The budget for the larger group of people at risk of homelessness, identified as nonsubsidized renters paying more than 50 per cent of their income for rent, would depend on how broad the program was. The proposal says reducing costs to between 30 and 40 per cent of income would come with a price tag between $1-billion and $3-billion yearly.

Brittany Hendrych, spokesperson in the office of Housing Minister Ahmed Hussen, thanked CAEH for its work and said the federal government is open to considering proposals from partners. She said the Liberal government is taking meaningful action to address homelessness through the National Housing Strategy and various affordable housing initiatives.

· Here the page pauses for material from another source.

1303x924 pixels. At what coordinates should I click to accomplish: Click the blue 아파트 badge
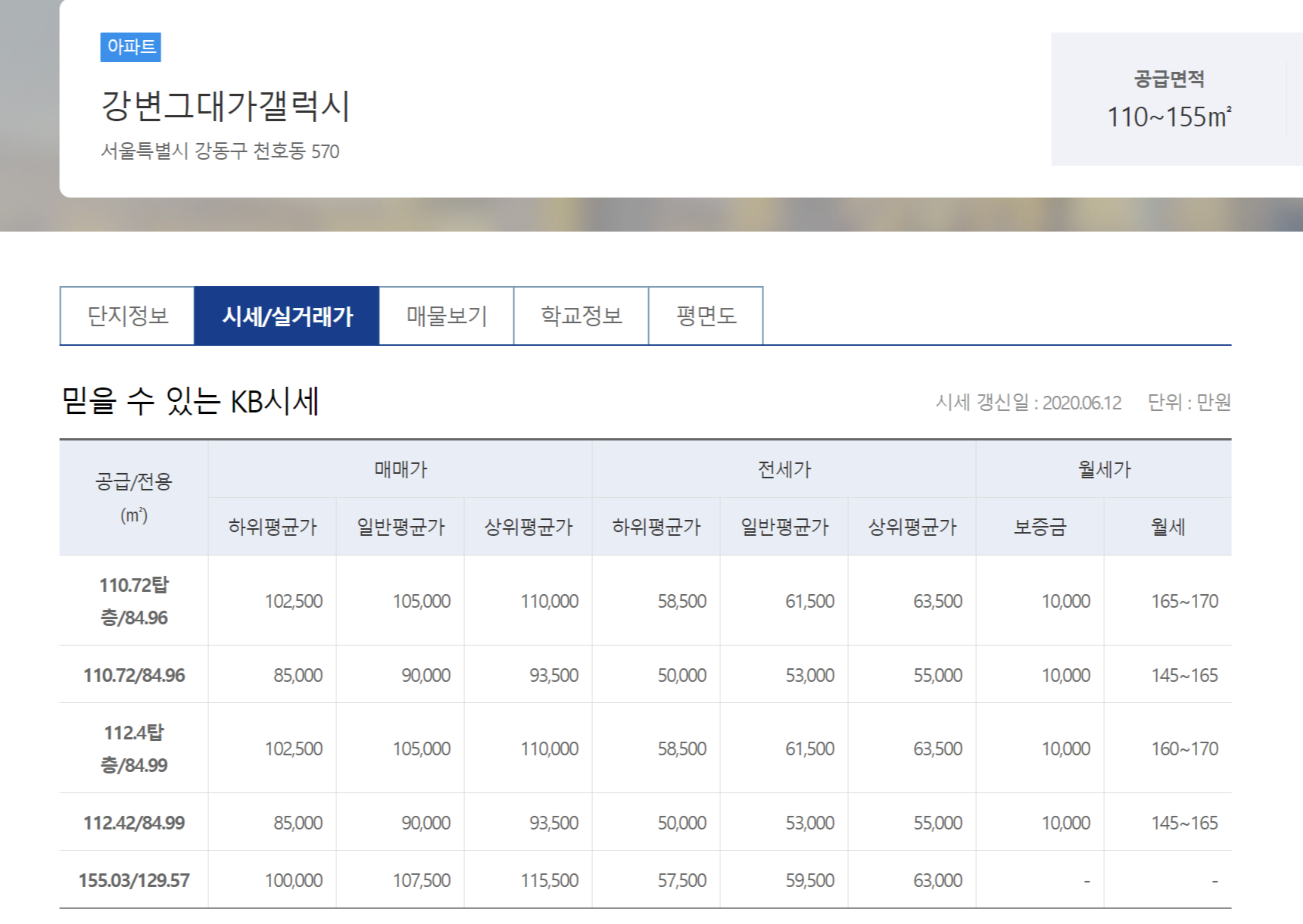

“The bottom line is that ending chronic homelessness is and will continue to be a top priority for our government,” said Ms. Hendrych in a statement. “We will work to advance these efforts with all of our partners at the table to ensure that every Canadian has access to a safe and affordable place to call home, that meets their needs.”

More than $70-million is pledged for Ottawa’s 10-year housing strategy aimed at cutting chronic homelessness in half through a range of programs in partnership with provinces and territories. A separate homelessness-specific strategy, Reaching Home, has prevented 62,00 people from becoming homeless, and placed nearly 32,000 at-risk people into housing from 2019 to 2021, said Ms. Hendrych.

Despite these record investments, Canada’s first federal housing advocate, Marie-Josée Houle, said in November that there in no indication the housing strategy is working and in particular is failing Indigenous people, who experience disproportionate rates of homelessness.